DAVIS—Approximately 60 pastors and church leaders attended the Oklahoma Bible Conference (OBC) at Falls Creek Baptist Conference Center, Sept. 26-28. This year’s OBC focused on the book of Malachi, which will be the emphasis for the January Bible Study for Oklahoma Baptists.

Bobby Kelly and Scott Pace, Bible professors at Oklahoma Baptist University, were the OBC instructors who were well received. Brett Selby, pastoral leadership specialist for the Baptist General Convention of Oklahoma, led prayer times centered on themes in Malachi and God’s instructions to the priests.

“The 2017 January Bible Student emphasis gives Oklahoma Baptist preachers an opportunity at the Oklahoma Bible Conference to have an important discussion,” Selby said. “How do we preach Old Testament texts? Obviously we preach them as the inerrant Word of God. In addition to that, we must proclaim this book in the scope and in the stream of the storyline of Biblical theology, the overarching storyline of the Gospel of redemption. This actually provides those of us who preach on a regular basis a ‘workshop’ to get better in our preaching.”

This was the first time OBC met in the Mathena Family Event Center at Falls Creek. The new facility has been resourceful for a variety of meetings and events, since it opened in February.

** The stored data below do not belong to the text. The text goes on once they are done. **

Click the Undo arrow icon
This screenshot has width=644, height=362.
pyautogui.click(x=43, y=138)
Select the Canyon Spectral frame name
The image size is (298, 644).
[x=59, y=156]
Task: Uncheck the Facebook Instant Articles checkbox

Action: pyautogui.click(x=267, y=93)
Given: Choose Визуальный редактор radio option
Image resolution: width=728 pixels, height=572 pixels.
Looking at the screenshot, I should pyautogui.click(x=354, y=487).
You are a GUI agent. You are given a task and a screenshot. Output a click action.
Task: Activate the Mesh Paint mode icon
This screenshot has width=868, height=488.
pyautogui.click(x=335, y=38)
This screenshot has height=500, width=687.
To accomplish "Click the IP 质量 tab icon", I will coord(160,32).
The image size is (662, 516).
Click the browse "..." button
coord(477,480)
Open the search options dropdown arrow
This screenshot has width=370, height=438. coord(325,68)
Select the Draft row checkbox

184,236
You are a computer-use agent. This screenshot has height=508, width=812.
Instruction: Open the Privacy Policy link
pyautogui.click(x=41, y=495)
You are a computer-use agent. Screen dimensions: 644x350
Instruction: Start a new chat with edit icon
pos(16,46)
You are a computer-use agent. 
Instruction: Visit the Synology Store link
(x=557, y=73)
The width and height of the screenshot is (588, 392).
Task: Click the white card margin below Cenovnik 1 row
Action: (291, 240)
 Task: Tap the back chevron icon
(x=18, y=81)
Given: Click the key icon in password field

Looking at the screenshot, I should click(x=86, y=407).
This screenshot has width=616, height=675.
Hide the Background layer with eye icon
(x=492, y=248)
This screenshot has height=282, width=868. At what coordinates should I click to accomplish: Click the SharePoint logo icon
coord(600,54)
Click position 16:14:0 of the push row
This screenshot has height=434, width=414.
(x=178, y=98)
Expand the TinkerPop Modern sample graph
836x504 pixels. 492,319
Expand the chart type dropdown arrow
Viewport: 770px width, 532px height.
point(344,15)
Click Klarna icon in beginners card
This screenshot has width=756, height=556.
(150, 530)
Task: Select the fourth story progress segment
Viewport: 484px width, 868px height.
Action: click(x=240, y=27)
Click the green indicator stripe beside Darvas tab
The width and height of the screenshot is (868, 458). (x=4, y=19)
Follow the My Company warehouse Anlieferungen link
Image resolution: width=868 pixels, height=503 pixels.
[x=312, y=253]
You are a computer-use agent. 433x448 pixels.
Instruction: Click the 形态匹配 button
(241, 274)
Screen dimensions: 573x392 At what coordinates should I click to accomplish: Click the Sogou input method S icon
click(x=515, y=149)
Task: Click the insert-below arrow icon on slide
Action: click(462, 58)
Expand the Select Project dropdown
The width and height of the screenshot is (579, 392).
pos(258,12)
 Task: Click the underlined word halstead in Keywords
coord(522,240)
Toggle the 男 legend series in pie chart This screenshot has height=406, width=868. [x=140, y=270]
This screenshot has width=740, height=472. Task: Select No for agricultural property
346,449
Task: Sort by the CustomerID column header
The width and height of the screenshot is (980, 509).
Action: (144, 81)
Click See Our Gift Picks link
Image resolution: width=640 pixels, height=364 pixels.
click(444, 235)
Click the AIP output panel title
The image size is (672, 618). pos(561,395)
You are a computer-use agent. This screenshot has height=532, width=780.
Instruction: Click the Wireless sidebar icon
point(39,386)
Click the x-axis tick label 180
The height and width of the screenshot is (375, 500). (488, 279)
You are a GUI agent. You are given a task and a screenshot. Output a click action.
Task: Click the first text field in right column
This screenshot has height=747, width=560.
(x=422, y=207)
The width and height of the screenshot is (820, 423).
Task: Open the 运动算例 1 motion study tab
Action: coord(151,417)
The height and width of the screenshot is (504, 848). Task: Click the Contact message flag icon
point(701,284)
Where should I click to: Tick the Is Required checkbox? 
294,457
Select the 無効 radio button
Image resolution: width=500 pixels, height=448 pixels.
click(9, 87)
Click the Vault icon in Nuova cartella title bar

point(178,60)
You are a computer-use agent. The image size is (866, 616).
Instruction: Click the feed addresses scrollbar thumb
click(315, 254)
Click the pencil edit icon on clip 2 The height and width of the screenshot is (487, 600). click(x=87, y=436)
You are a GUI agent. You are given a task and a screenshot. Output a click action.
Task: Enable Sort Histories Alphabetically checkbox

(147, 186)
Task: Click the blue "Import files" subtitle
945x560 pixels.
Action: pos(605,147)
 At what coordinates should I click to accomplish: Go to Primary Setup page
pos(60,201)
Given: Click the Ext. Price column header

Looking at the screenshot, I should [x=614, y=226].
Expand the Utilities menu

Selby said the Event Center provided the ideal setting for the OBC, as attendees learned the importance of sharing the Gospel regardless of which book of the Bible is addressed from the pulpit.

“One of the realities of church life today is that we rarely have the same crowd every Sunday,” said Selby. “So there is a need to make sure that our weekly proclamation always is gospel-focused, regardless of the particulars of the day. It might be Mother’s Day. It might be Baccalaureate Sunday. Or it might be the day on which Malachi is being preached. However, on that day, hopefully a lost person will be there, and he or she needs to hear the Gospel, no matter where the preacher’s text is taken. This is what they need to hear, and not merely a story with a moral example or a set of behavioral imperatives.”